The study found that these cells can activate a type of T-cell known as Th17 cells. These pro-inflammatory immune cells then travel to the brain and spinal cord to induce inflammation. Blocking this gut-based immune activation decreased disease severity in a lab model of MS, suggesting this immune pathway may be a valuable therapeutic target in MS.
“While current therapies for MS often target B cells, our study highlights the gut as an important therapeutic site,” Shohei Suzuki, MD, PhD, first author of the study and assistant professor at Keio University in Japan, said in a university press release.
The study, “Intestinal epithelial MHC class II induces encephalitogenic CD4 T cells and initiates central nervous system autoimmunity,” was published in Science Immunology.
MS is marked by inflammation in the brain and spinal cord, collectively known as the central nervous system. The underlying causes of MS are incompletely understood, but a growing body of evidence suggests that disruptions in the composition of gut microbes (known as the gut microbiota) may play a role in MS.
Investigating immune responses in the gut
“Increasing evidence shows that the gut microbiota influences neurological diseases such as Parkinson’s, Alzheimer’s, and MS,” said Tomohisa Sujino, PhD, associate professor at Keio University and the study’s lead author. “However, the mechanisms linking gut microbes, intestinal immunity, and brain inflammation remain unclear. We were keen to identify how gut immune responses contribute to neuroinflammatory diseases.”
Using mice with experimental autoimmune encephalomyelitis (EAE), a lab-induced inflammatory disease used to model MS, the researchers found that Th17 cells accumulate along the intestines. These inflammatory immune cells have previously been linked to CNS inflammation in MS.
Immune cells such as Th17 cells can recognize and attack specific molecular targets, known as antigens. To help guide this process, other cells in the body undertake a process known as antigen presentation, in which they capture pieces of molecules and display them on their surface, almost like putting them in a molecular display case for immune cells to inspect. This system allows the immune system to patrol the body and detect any threats.
Intestinal epithelial cells aren’t usually involved in antigen presentation. But the researchers found that in EAE mice, these gut cells increase the production of major histocompatibility complex class II (MHC II), one of the main molecular display cases used for antigen presentation.
In subsequent experiments, the researchers found that deleting MHC II from intestinal epithelial cells reduced the number of inflammatory Th17 cells, accompanied by a reduction in overall disease severity.
Further tests demonstrated that MHC II on intestinal epithelial cells can trigger Th17 cells to go after antigens found in the brain, and that these inflammatory Th17 cells are able to migrate from the gut into the central nervous system and trigger EAE symptoms.
Collectively, the data support a model in which intestinal cells prime inflammatory immune cells, which then travel to the CNS to drive inflammation.

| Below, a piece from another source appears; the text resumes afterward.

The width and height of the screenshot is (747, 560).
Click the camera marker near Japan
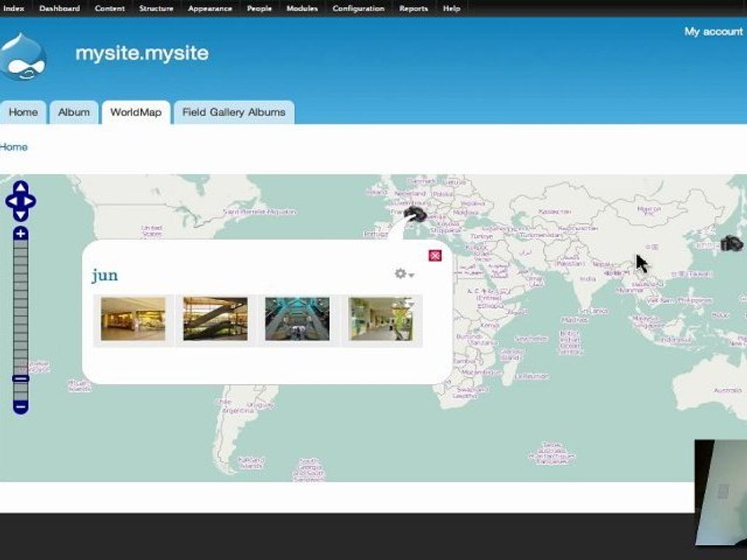coord(731,243)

Supporting their work in mouse models, the scientists found that analyses of gut biopsies from MS patients showed elevated levels of Th17 cells and increased MHC II expression in intestinal epithelial cells.
“These findings uncover a conserved gut–central nervous system axis in autoimmunity and position epithelial antigen presentation as a key initiator of neuroinflammation,” the researchers said.
The scientists speculated that this newly uncovered biological pathway may be a key target for new MS treatments.
“Modulating the intestinal microbiota or antigen-presenting activity of [intestinal epithelial cells] represents new approaches to treating autoimmune neurological diseases,” Suzuki said.